In Memoriam: Sirley López
(12/05/2026)
Sirley Vanessa López Loaiza era muy joven cuando la violencia feminicida le arrebató la vida. El 8 de mayo de 2025 fue alcanzada por una bala durante un ataque armado perpetrado en las instalaciones de la Universidad del Valle, sede Palmira. Sirley fue remitida a una unidad de cuidados intensivos y murió el 11 de mayo de 2025.
Sirley era joven, divertida, temerosa, según su amiga Madeleine. Tenía mil cosas para contar, mil miedos por vencer, mil lugares para seguir habitando el mundo. Era estudiante de octavo semestre de Licenciatura en Literatura en la Universidad del Valle, sede Palmira.
Un lugar seguro en el silencio
“Sir era directa, sincera y al mismo tiempo era empática. Sabía acompañar y también escuchar”, recuerda Madeleine, una de sus amigas más cercanas de la universidad.
Madeleine recuerda cuando Sirley le confesó lo injusto que le parecía que las personas pudieran decidir sobre la vida de alguien y luego continuar como si nada.
¿Cuál fue la razón entonces? Muchas veces he escuchado «a la gente no la matan solo porque sí» es verdad, a la gente no la matan porque sí, a Sirley la mató el machismo. Sirley, como muchas otras, fue víctima del rencor y de la violencia. Lo que más rabia me da, es saber que probablemente no va a ser la última, saber que en algún lugar del mundo hay otras mujeres llorando a sus amigas, madres rotas, familias destrozadas y sillas vacías.- Madeleine, amiga de Sirley.
Sirley era un espacio seguro. Amabilidad y sensibilidad. Le gustaba cantar canciones de My Little Pony o Ladybug y tomarse una foto cada semestre que pasaba, describe su amiga Ann.
Te pienso cada día y cada día duele, pero también cada día te agradezco por haber existido, por haber sido hogar, risa, espejo, luz. Porque si bien ya no estás como antes, sigues siendo mi lugar seguro, incluso en el silencio. Escribe Ann.

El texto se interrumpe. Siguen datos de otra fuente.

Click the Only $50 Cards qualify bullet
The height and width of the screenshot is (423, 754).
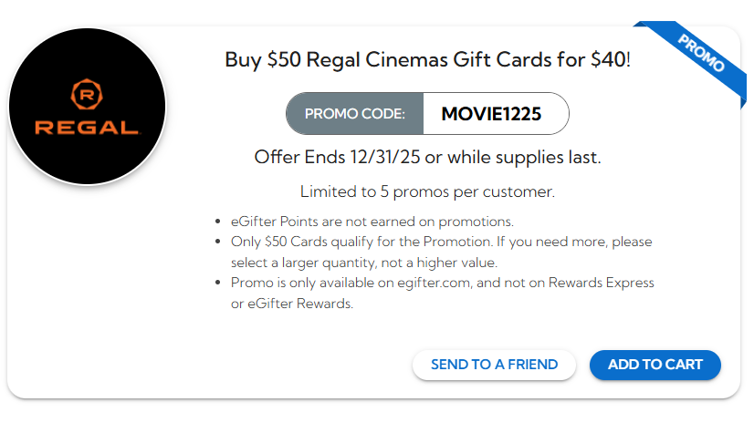[x=442, y=242]
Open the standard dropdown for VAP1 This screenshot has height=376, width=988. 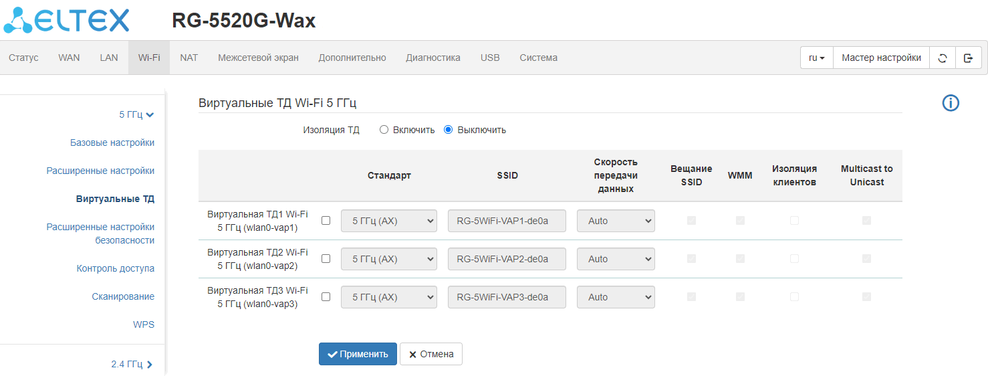click(388, 221)
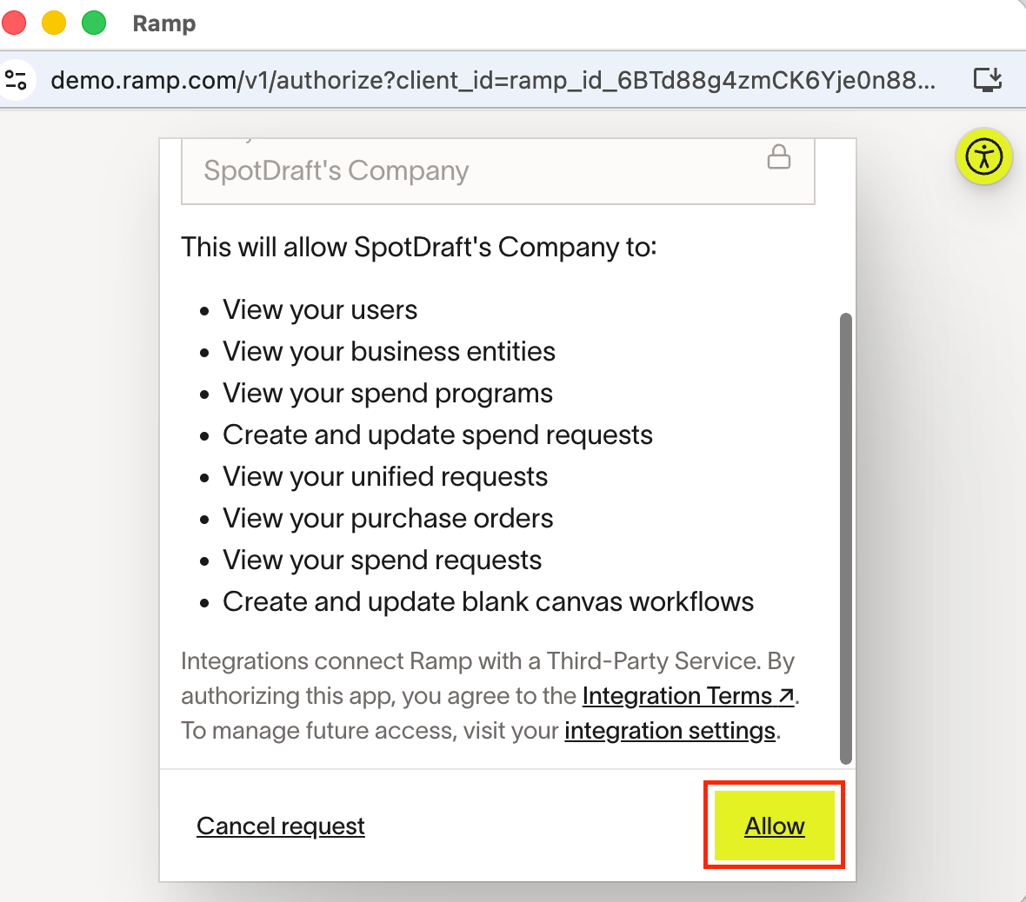The image size is (1026, 902).
Task: Open the accessibility widget icon
Action: pyautogui.click(x=983, y=157)
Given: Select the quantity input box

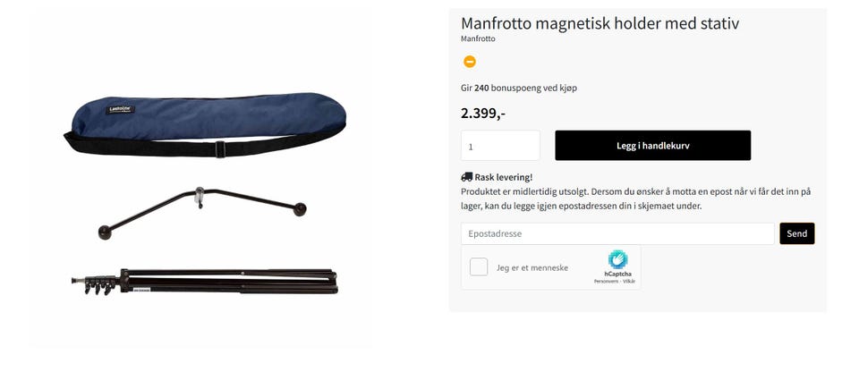Looking at the screenshot, I should [500, 146].
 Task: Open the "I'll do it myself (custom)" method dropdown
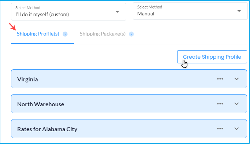(68, 12)
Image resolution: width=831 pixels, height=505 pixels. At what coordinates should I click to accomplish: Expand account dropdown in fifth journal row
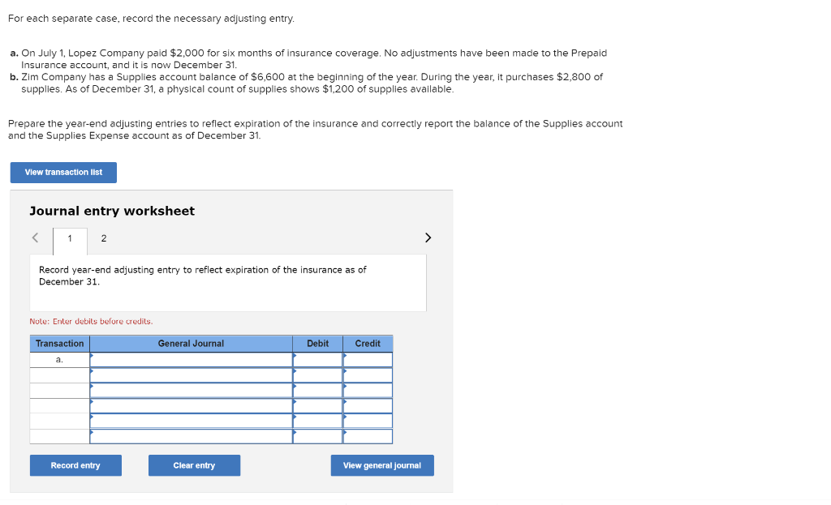(x=191, y=421)
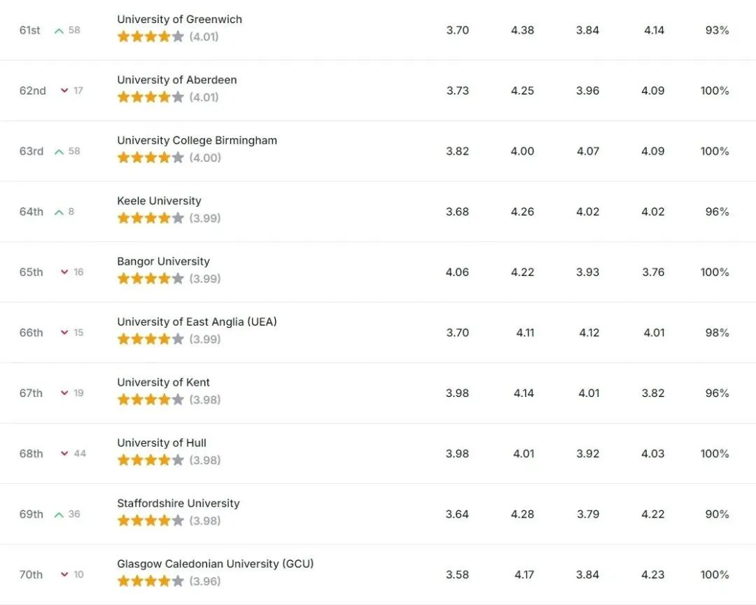Click Bangor University's red down arrow
This screenshot has width=756, height=605.
64,272
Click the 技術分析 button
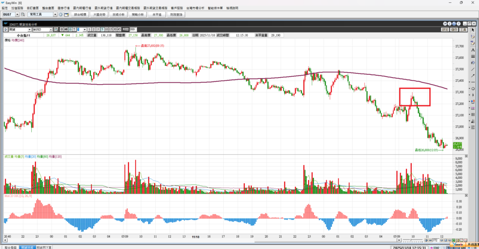 point(118,15)
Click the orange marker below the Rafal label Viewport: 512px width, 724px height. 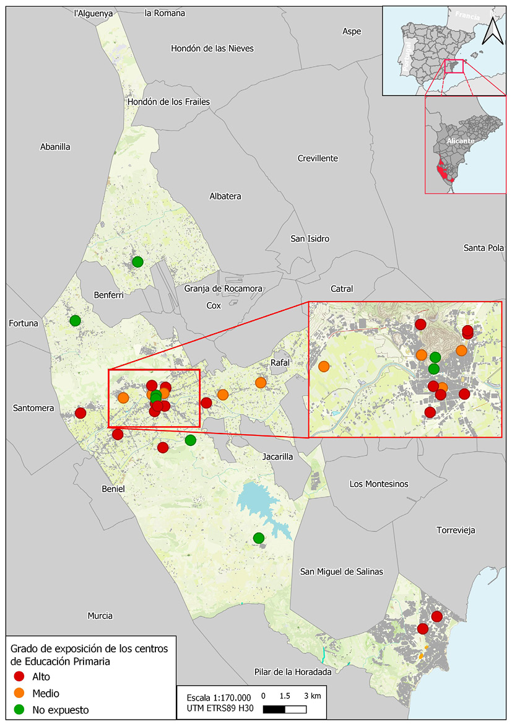(261, 383)
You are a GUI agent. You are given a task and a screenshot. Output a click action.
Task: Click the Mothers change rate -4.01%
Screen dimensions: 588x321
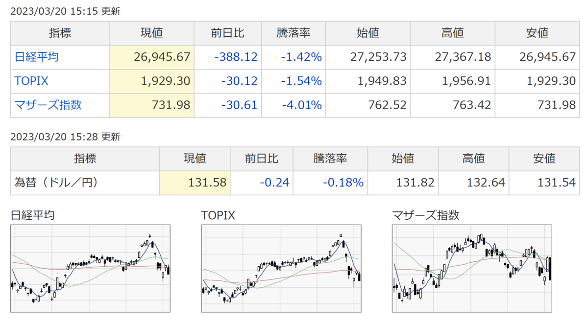click(x=301, y=105)
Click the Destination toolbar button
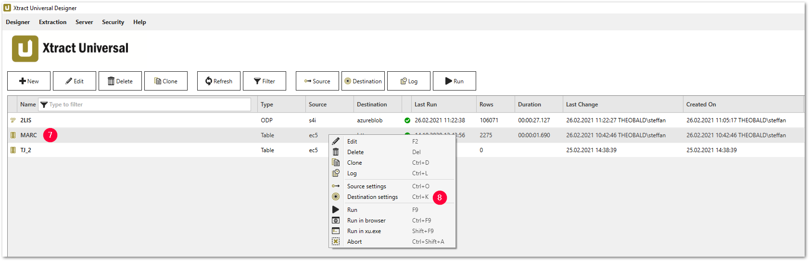Image resolution: width=809 pixels, height=261 pixels. pos(363,81)
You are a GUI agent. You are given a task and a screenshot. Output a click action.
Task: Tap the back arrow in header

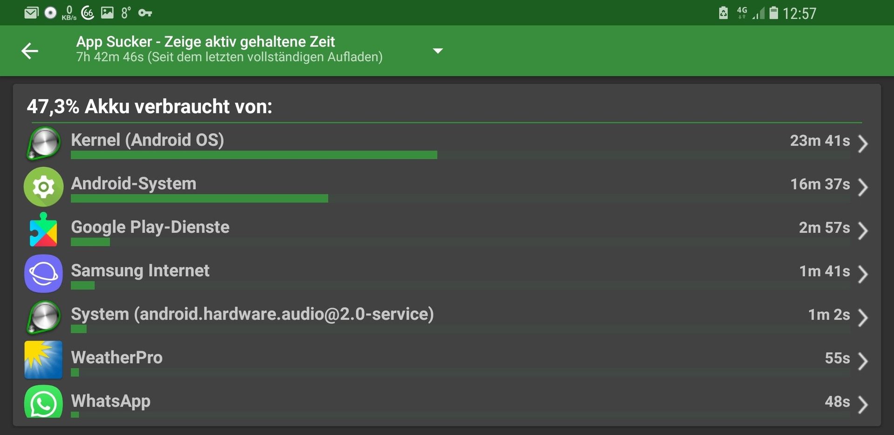coord(30,51)
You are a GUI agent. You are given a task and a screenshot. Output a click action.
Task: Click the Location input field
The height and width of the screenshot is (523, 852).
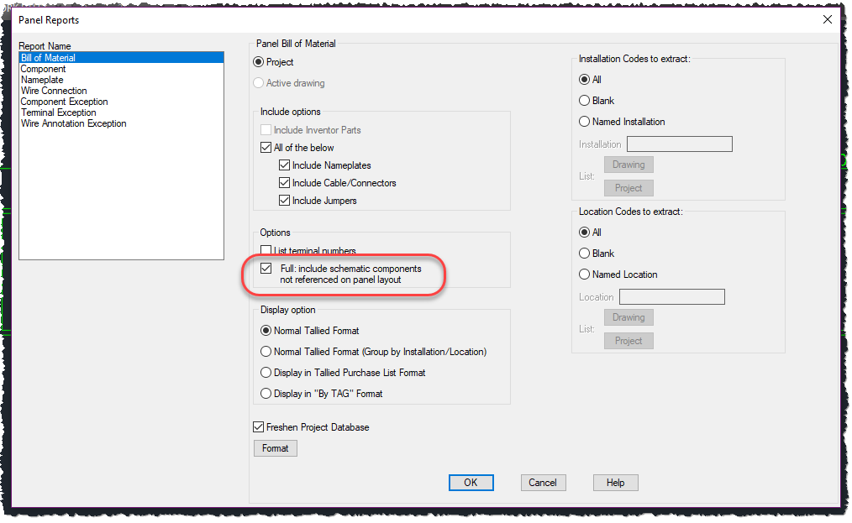tap(671, 296)
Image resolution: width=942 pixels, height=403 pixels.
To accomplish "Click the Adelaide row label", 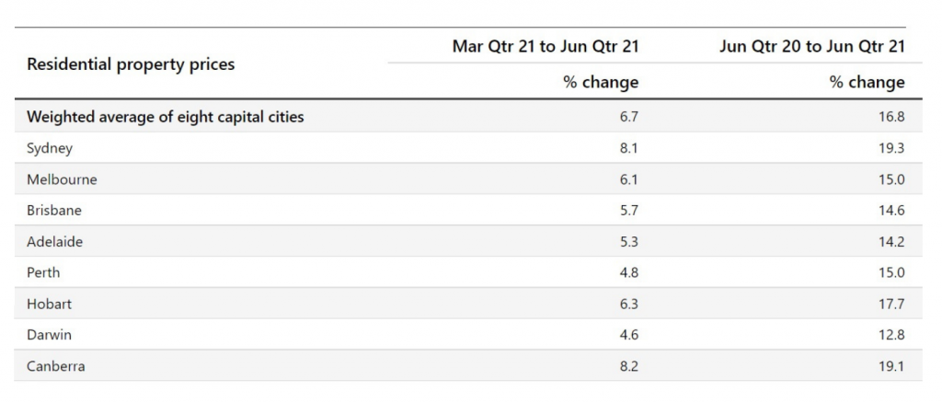I will pos(54,241).
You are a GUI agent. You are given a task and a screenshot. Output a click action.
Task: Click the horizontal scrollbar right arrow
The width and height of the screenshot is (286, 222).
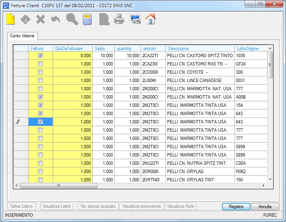[263, 186]
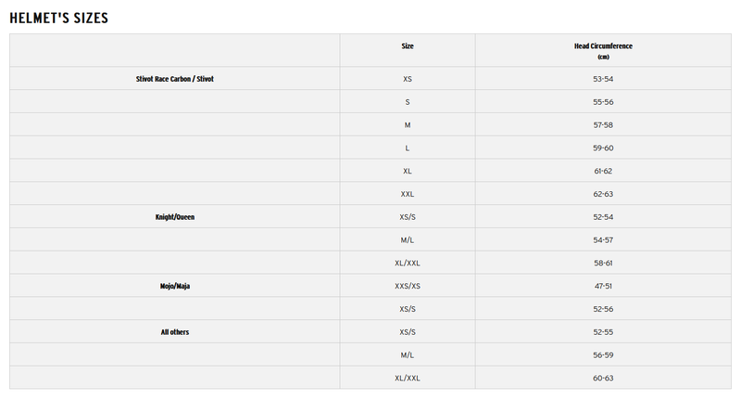741x399 pixels.
Task: Select the 52-56 circumference cell
Action: (603, 308)
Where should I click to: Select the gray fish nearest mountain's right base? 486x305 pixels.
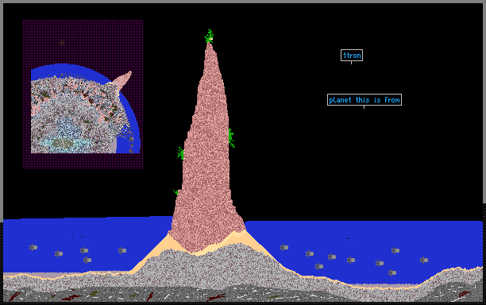tap(284, 247)
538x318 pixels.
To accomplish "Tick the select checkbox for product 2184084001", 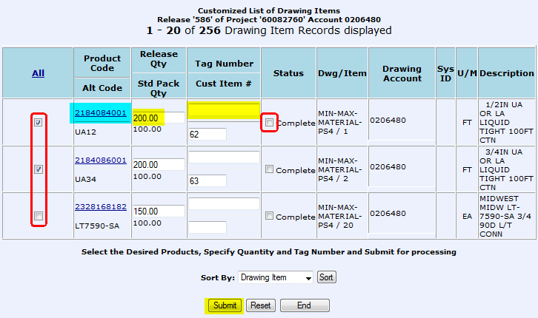I will [x=38, y=123].
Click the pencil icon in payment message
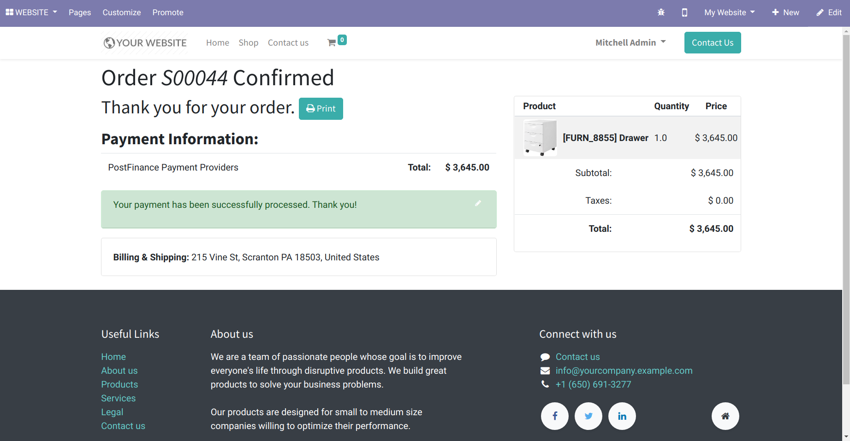This screenshot has width=850, height=441. [478, 203]
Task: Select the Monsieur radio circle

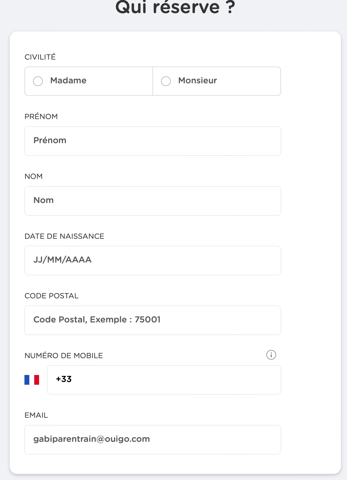Action: point(166,81)
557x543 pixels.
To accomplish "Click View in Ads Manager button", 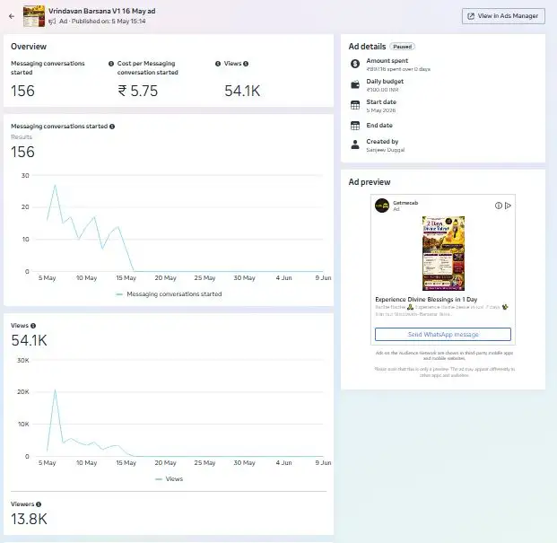I will 503,16.
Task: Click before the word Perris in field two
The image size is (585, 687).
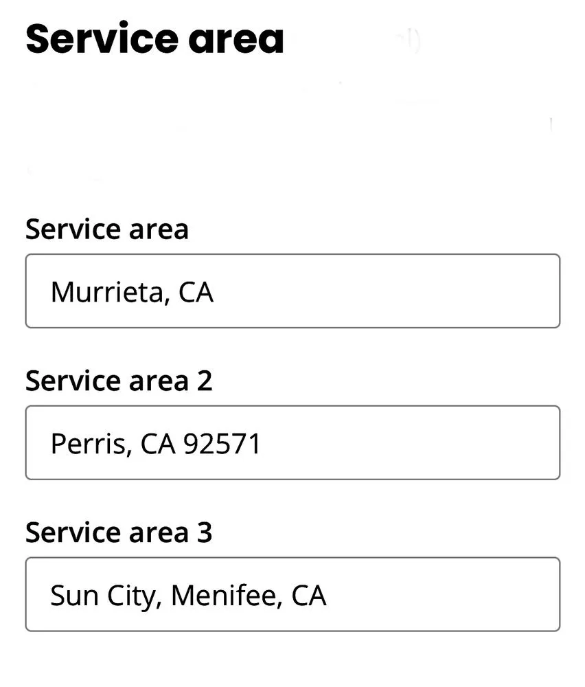Action: pyautogui.click(x=49, y=442)
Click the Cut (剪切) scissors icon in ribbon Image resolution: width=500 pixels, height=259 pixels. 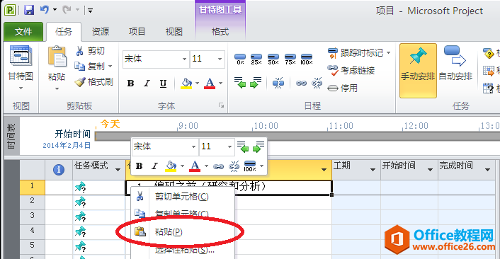click(x=80, y=51)
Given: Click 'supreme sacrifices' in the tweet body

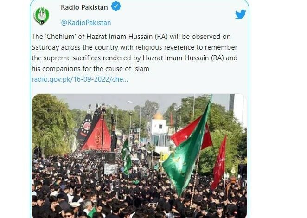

“En un grupo de cinco mujeres, Sirley siendo la menor de todas, nos enseñó a poner límites, tener conversaciones incómodas y confrontar”, según Manuela, una de sus amigas más cercanas.
“A nuestras risas les hace falta su carcajada. A nuestras conversaciones les hace falta su opinión. A nuestras decisiones les hace falta su prudencia. A nuestras vidas les hace falta una hermana”, escribe Manuela
Sirley transmitía calidez con su tacto. Un cabello ondulado como las olas del mar.Unos ojos grandes que usaba para mirarme tiernamente, una sola mirada suya conseguía ponerme rojo, podía ver su fragilidad ahí, en el polvo estelar que brillaba en sus ojos. Recuerda Michel, la pareja de Sirley.
Para quien sigue viva adentro mío
“Le dijeron que el duelo era una línea, un camino con etapas, una cicatriz que eventualmente se convierte en piel. Pero ella sentía que eso era falso. Lo que se le había ido no estaba «superado». Estaba dentro. Como si esa persona —su amiga, su hermana del alma, su espejo— hubiese decidido quedarse a vivir ahí, justo detrás del esternón, en una casa hecha de recuerdos, risas desordenadas y canciones que ya no puede escuchar sin quebrarse.
Entendió que vivir con el hueco no era estar rota. Era estar habitada. Y así siguió, cada día, con su amiga adentro, mientras ella misma seguía viviendo”.
Fragmento de “El hueco” escrito realizado por Alexandra, amiga cercana de Sirley.
El responsable de su muerte fue Brayan Tovar, quien también hirió a la estudiante María José Valencia y se quitó la vida en el lugar de los hechos.
Desde Cuestión Pública Feminista, queremos recordar y dignificar la vida de Sirley, abrazar su memoria y exigir que su historia no sea una cifra más, sino un llamado urgente a erradicar las violencias que siguen arrebatándonos la vida.